* Textausschnitt *
Das ist ja genau das Problem ... und das ein neuer Umrichter noch Rechteckspannungen produziert darf sich selbst Siemens nicht mehr erlauben ... eher andersrum das der alte FU den Motor hat wärmer lassen werden ... 

1,25 Khz ist wirklich etwas gemütlich abgesehen davon muss der doch pfeifen wie ne Orgel im Dom... 
Ich würd soweit das in eurem Unternehmen (eigenmächtig) möglich ist,  mal auf 3 Khz erhöhen ... 4 ist vielleicht gewagt weil sonst die Ausgangsleistung verreckt. 

Ich nehm schon Jahrelang Danfossumrichter in Betrieb  und eigentlich muss man an der Taktfrequenz nur schrauebn wenn Filter oder ggf. Leitungslängen  irgendwas beeinflussen schrauben. 

Du kannst versuchen  dich rann zu tasten  nimm erstmla 1,5 oder 2 khz rein und miss die Temperatur.

* Ziel der Aufgabe *
Was soll laut dem Textausschnitt über die Taktfrequenz von Umrichtern gemessen werden, nachdem man zunächst 1,5 oder 2 kHz eingestellt hat?

* Rohdaten *

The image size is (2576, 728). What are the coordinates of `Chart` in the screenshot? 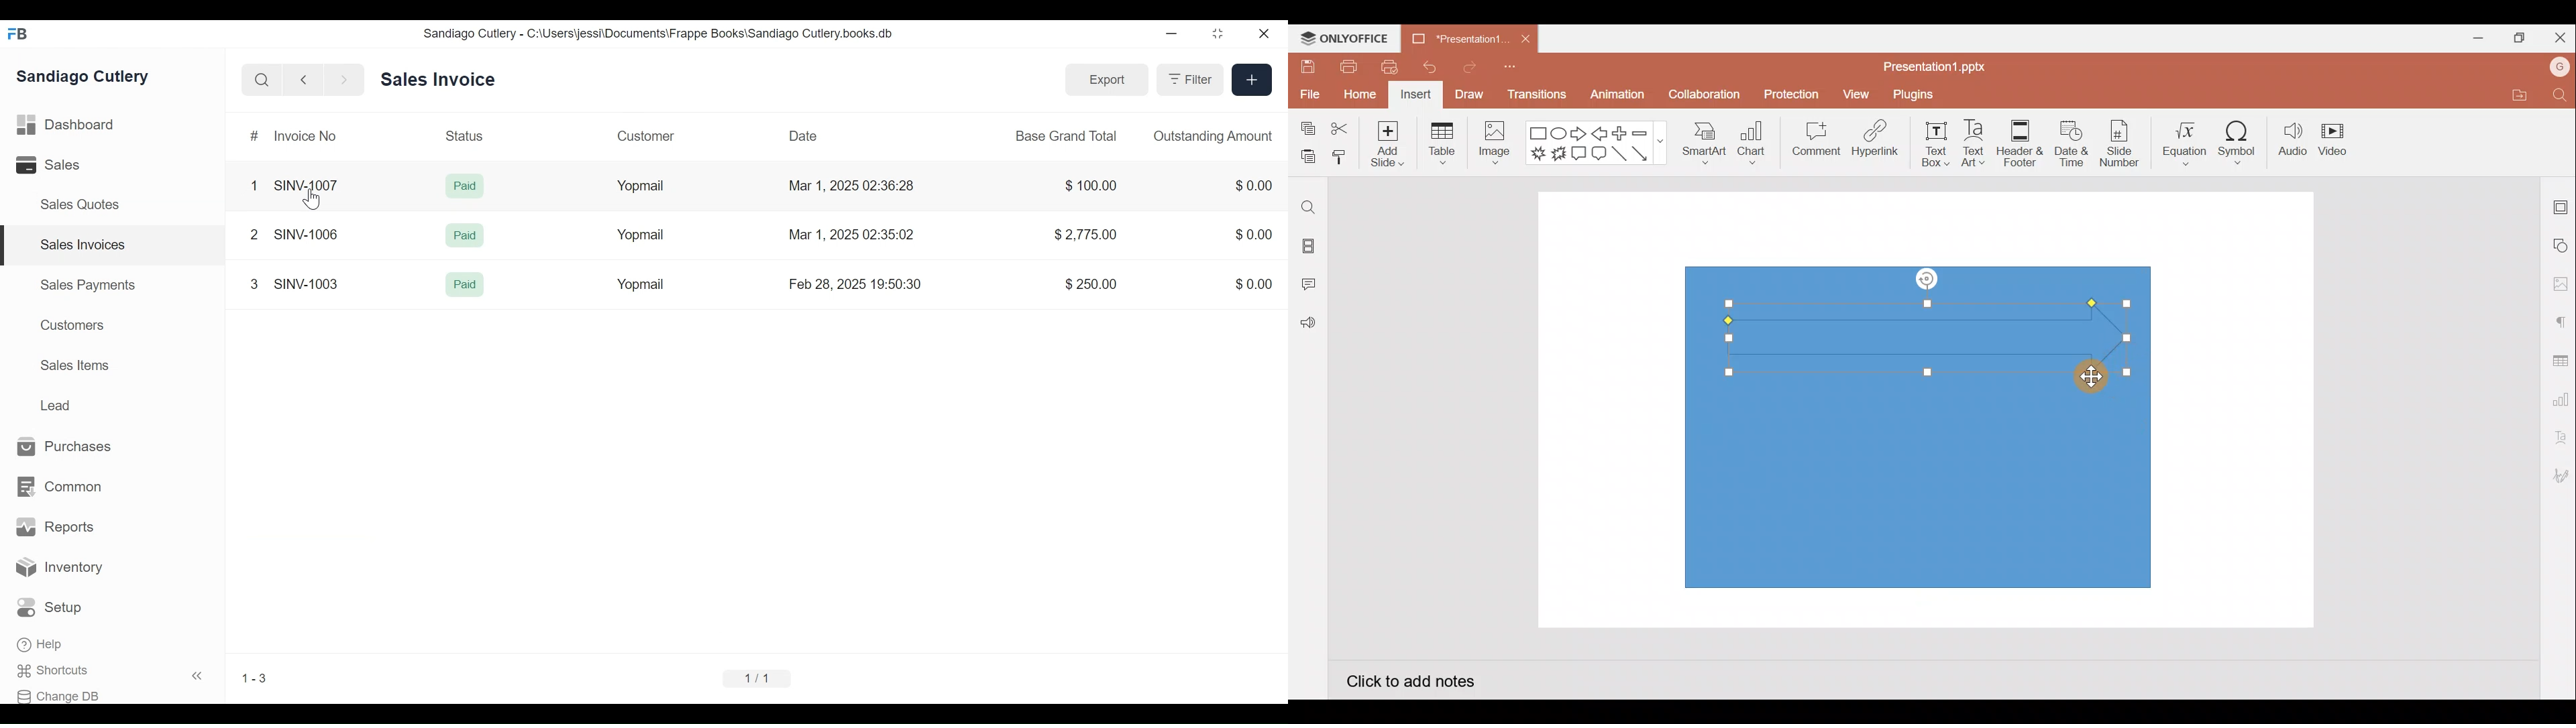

* Lösung der Aufgabe *
Die Temperatur.